Ritiene che i parlamentari meridionali di tutti i partiti debbano formare un coordinamento?
«Sarebbe molto utile un intergruppo per il Mezzogiorno ma dubito che gli eletti della maggioranza avranno la libertà di aderire, anche se vedo anche un cambio di atteggiamento di Fdi e Fi che sembra frenare sul progetto di Calderoli, così come sulla boutade detta in campagna elettorale di un superamento della figura del presidente della Repubblica come garante dell'unità nazionale».

Servirebbe quindi un tavolo comune?
«Vedo che Salvini anche oggi tira fuori che con l'autonomia saranno bravi anche gli amministratori del Sud, come avviene al Nord. Una narrazione insopportabile di chi pensa che al Sud siano tutti incapaci. Oggi, a parte Calabria e Molise, con De Luca in Campania e con Emiliano in Puglia i presidenti del Sud così come tanti sindaci hanno dimostrato di saper amministrare bene, uscire dai commissariamenti e cambiare la storia dei territori».

Veniamo al partito. Lei qui in Campania è commissario del Pd da giugno dopo i disastri e le faide dei mesi scorsi. Ieri i consiglieri regionali del Pd le hanno chiesto un passo indietro perché ha appoggiato Schlein. Lo fara?

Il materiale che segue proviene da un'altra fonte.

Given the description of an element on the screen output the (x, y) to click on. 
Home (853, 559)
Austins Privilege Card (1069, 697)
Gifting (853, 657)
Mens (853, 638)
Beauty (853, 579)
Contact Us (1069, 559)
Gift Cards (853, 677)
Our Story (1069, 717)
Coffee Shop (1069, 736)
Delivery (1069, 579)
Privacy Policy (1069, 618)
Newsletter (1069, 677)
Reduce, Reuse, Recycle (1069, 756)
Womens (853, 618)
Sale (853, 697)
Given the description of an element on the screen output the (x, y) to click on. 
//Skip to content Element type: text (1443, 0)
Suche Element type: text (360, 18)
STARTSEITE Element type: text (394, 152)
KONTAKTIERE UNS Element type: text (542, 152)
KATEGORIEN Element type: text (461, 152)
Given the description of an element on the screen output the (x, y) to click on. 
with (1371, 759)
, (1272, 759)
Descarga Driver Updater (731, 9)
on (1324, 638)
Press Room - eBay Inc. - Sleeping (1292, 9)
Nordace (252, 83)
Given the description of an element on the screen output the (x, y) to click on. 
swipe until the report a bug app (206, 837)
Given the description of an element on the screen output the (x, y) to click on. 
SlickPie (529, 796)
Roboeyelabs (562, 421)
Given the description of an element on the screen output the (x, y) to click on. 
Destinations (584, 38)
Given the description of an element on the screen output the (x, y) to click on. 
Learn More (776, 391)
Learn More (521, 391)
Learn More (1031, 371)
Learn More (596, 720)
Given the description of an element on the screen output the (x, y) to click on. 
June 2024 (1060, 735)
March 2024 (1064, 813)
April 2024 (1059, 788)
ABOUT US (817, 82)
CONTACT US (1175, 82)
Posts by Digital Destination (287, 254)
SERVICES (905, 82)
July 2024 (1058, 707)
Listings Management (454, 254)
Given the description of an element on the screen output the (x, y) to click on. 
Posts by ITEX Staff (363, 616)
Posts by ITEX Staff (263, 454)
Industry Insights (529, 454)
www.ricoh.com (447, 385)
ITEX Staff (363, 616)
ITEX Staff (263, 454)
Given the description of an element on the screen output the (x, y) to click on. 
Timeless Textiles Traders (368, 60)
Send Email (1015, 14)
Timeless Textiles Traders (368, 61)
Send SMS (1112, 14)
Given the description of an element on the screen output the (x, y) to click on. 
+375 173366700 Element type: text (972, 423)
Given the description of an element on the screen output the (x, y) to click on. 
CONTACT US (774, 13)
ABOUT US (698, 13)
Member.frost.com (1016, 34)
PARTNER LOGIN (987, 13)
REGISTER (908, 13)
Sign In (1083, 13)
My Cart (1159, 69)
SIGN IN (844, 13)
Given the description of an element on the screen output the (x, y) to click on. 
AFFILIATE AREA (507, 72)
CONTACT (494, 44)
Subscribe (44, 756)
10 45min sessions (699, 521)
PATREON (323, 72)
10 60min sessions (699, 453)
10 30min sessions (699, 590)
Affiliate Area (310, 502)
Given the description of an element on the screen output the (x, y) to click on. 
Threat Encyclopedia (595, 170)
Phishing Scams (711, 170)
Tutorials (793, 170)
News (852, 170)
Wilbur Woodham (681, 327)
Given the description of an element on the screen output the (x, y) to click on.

«Non commento mai documenti legati a vicende personali dei promotori. La politica per me è sempre stata partecipazione ad un grande disegno collettivo. E ora anche in Campania siamo chiamati tutti a rilanciare e a rigenerare un partito che non è fatto solo di eletti ma di elettori e militanti che vogliono risposte a problemi quotidiani. Quanto alle date dei congressi non è cambiato nulla: dopo la direzione nazionale ci sarà il regolamento congressuale».